*** Opening of Available data ***

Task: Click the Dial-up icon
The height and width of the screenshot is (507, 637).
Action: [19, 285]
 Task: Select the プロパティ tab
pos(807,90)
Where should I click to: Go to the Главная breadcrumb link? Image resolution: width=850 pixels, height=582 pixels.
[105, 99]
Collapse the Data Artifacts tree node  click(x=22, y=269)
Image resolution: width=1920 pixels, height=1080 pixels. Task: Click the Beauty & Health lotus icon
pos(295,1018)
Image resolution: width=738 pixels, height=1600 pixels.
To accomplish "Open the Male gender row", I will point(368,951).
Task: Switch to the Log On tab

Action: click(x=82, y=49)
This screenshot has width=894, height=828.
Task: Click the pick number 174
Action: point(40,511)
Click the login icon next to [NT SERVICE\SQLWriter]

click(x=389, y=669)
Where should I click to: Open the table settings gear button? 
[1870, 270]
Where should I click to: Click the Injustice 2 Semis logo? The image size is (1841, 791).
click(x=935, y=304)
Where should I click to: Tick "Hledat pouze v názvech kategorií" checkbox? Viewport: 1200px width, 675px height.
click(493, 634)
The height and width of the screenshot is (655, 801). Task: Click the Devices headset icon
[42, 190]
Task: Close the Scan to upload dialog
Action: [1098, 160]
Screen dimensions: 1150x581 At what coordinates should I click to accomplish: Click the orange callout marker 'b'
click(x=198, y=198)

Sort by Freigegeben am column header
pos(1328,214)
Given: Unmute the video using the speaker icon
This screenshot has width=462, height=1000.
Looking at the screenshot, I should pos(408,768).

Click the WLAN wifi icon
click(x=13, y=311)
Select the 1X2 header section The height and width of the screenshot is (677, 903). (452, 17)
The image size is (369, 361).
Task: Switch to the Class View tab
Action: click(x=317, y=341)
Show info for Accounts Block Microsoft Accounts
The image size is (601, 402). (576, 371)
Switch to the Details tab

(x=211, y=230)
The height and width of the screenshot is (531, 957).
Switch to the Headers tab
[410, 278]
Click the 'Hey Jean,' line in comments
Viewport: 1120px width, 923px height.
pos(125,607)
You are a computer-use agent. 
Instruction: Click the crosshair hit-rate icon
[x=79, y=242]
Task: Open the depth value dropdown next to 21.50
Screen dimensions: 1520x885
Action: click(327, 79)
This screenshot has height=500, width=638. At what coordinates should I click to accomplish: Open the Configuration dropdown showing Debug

*** Close of Available data ***

» **Goal of the exercise**: Word for word, restate the line that contains "Instruction: Click the" and each line after it, up to and including the last line of the listing; include nothing else.

» **Written solution**:
Instruction: Click the crosshair hit-rate icon
[x=79, y=242]
Task: Open the depth value dropdown next to 21.50
Screen dimensions: 1520x885
Action: click(327, 79)
This screenshot has height=500, width=638. At what coordinates should I click to accomplish: Open the Configuration dropdown showing Debug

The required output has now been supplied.